• Requirements
1. According to the text about the music project Era, which single helped its first album become a worldwide success?
2. List every album title that the text about the music project Era names.

• Reading text
▼
Era (styled as +eRa+) is a new-age music project by French composer Eric Lévi. Some of the lyrics were written by Guy Protheroe in an imaginary language similar to Latin, but deliberately devoid of any exact meaning. Musically, the project blends Gregorian chants with modern elements and genres, especially rock, pop and electronic music.

Era’s first album, Era, was released in 1996 and became a worldwide success, helped by its first single, "Ameno". It sold over 6 million copies and became the most exported French album at the time. It was followed by Era 2 in 2000 and The Mass in 2003. In 2008, the project saw a significant departure from its previous themes and presented a more electronic soundscape with Arabic influences in its fourth album, Reborn. In the following two years, Era released Classics and Classics 2, which consisted in contemporary reinterpretations of classical works by Johann Sebastian Bach, Giuseppe Verdi, Antonio Vivaldi, Wolfgang Amadeus Mozart, Ludwig van Beethoven and Pyotr Ilyich Tchaikovsky, amongst others. In 2013, Era released an album in collaboration with French singer and actress Arielle Dombasle entitled Arielle Dombasle by Era and, in 2017 an album titled The 7th Sword.

Style

Era mixes Gregorian chants and occasionally world music with contemporary electronic and pop-rock arrangements. It is reminiscent of new-age music projects such as Enigma, Gregorian, and Deep Forest. Lyrics are written in Latin and  English and, some are based on beliefs of the 13th century French heretics, the Cathars.
▲
• Rows of pointing data
▼
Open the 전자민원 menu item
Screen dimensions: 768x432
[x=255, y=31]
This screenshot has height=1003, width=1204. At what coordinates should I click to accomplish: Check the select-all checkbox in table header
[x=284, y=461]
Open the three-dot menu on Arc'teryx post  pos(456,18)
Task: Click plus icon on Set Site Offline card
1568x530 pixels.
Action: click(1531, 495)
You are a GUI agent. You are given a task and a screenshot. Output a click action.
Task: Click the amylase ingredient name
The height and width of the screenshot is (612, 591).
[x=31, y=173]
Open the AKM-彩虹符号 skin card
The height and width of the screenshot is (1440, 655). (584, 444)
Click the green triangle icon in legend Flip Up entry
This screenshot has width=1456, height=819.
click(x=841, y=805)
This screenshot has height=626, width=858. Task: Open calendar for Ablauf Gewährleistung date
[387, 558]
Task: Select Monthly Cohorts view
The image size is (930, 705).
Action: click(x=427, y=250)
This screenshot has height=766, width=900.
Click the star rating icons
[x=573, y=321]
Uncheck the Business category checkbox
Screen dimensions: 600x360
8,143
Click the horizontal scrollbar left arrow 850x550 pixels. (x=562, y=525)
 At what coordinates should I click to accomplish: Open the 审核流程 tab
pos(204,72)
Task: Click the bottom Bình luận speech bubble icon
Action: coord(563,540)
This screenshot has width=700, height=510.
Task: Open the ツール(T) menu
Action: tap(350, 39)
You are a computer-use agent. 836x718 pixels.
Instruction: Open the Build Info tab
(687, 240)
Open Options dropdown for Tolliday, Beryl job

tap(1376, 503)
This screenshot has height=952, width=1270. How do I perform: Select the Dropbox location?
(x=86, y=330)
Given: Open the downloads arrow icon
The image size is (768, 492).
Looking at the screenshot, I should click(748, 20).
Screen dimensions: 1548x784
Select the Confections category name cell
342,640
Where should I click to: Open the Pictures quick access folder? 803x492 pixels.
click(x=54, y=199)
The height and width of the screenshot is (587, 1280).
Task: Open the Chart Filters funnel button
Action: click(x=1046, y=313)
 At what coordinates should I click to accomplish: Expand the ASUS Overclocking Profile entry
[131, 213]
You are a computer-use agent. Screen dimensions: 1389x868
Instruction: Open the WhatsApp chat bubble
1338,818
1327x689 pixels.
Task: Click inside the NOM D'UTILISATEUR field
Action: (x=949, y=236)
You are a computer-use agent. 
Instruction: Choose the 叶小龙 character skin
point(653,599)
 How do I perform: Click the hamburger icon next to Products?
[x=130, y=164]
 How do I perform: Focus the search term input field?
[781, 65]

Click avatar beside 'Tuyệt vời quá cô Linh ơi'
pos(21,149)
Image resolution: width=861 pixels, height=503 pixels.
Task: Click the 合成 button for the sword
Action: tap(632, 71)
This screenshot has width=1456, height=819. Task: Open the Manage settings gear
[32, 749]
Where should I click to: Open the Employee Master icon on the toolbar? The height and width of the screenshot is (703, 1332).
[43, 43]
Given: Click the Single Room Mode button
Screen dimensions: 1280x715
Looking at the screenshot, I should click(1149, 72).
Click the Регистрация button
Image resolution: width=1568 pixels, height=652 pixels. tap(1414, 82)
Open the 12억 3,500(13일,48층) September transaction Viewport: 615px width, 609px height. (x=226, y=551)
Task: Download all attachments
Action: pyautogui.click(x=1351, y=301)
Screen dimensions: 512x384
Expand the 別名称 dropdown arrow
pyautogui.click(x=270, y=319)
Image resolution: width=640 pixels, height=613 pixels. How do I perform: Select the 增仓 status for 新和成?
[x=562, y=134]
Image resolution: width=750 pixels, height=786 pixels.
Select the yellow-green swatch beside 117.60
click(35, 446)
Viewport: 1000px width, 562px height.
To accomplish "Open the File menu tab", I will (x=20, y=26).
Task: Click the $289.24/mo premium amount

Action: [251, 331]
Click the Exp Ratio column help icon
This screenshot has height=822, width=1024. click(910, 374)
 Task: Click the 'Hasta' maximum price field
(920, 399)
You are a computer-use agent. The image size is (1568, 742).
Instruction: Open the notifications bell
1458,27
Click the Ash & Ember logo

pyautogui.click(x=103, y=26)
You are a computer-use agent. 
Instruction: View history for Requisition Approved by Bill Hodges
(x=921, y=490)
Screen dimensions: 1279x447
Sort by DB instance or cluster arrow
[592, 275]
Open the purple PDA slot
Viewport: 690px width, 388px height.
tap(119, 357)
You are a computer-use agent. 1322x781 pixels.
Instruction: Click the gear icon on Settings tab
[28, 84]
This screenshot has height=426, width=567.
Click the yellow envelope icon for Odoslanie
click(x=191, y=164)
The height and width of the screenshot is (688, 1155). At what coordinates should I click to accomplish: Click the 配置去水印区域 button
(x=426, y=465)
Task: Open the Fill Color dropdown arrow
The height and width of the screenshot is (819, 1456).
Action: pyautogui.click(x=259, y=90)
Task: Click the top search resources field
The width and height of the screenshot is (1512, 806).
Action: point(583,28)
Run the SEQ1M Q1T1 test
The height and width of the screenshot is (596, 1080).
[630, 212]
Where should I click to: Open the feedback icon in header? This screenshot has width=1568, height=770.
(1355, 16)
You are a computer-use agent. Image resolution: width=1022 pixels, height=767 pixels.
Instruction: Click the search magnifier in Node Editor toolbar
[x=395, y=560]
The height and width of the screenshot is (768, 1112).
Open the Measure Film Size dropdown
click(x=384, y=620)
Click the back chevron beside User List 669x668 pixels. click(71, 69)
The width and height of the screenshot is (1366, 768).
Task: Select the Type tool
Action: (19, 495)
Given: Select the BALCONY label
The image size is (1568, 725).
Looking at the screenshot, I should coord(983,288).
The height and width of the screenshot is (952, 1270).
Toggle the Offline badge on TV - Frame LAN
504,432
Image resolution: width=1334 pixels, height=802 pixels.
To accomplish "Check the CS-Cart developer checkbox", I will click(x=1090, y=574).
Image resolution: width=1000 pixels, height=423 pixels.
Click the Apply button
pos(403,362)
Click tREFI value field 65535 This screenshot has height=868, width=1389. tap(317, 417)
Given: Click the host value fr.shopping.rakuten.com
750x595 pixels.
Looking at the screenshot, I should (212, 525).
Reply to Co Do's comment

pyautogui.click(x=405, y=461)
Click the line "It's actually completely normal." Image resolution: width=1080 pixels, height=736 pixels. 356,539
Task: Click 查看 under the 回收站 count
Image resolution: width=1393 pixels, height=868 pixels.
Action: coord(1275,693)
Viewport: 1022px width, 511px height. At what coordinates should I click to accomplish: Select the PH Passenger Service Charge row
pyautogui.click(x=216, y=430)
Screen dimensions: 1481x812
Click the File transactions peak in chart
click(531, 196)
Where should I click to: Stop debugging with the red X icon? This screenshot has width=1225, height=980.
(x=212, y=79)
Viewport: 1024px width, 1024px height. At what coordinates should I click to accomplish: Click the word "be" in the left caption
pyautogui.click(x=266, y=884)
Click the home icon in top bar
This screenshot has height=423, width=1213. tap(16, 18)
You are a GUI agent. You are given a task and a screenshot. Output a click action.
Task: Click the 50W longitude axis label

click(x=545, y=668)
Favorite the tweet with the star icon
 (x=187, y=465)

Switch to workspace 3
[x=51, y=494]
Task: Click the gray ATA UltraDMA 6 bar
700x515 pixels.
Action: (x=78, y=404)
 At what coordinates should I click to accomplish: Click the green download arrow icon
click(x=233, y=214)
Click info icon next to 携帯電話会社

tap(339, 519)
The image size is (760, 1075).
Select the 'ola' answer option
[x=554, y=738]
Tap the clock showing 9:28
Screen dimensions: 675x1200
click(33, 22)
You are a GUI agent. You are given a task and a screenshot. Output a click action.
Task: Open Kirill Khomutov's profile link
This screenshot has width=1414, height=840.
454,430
▲
• Responses by task
1. "Ameno"

2. Era, Era 2, The Mass, Reborn, Classics, Classics 2, Arielle Dombasle by Era, The 7th Sword